Task directions - With the listing in front of you, retype it exactly.

*** Opening of Source material ***

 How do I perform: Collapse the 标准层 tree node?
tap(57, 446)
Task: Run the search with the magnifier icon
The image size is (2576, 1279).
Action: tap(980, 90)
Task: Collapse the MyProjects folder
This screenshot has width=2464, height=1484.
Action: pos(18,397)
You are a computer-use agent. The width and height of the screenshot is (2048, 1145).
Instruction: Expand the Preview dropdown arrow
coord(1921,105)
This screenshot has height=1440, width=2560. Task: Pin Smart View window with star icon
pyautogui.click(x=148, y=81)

*** Close of Source material ***

Task result -
 How do I perform: Collapse the 标准层 tree node?
tap(57, 446)
Task: Run the search with the magnifier icon
The image size is (2576, 1279).
Action: tap(980, 90)
Task: Collapse the MyProjects folder
This screenshot has width=2464, height=1484.
Action: pos(18,397)
You are a computer-use agent. The width and height of the screenshot is (2048, 1145).
Instruction: Expand the Preview dropdown arrow
coord(1921,105)
This screenshot has height=1440, width=2560. Task: Pin Smart View window with star icon
pyautogui.click(x=148, y=81)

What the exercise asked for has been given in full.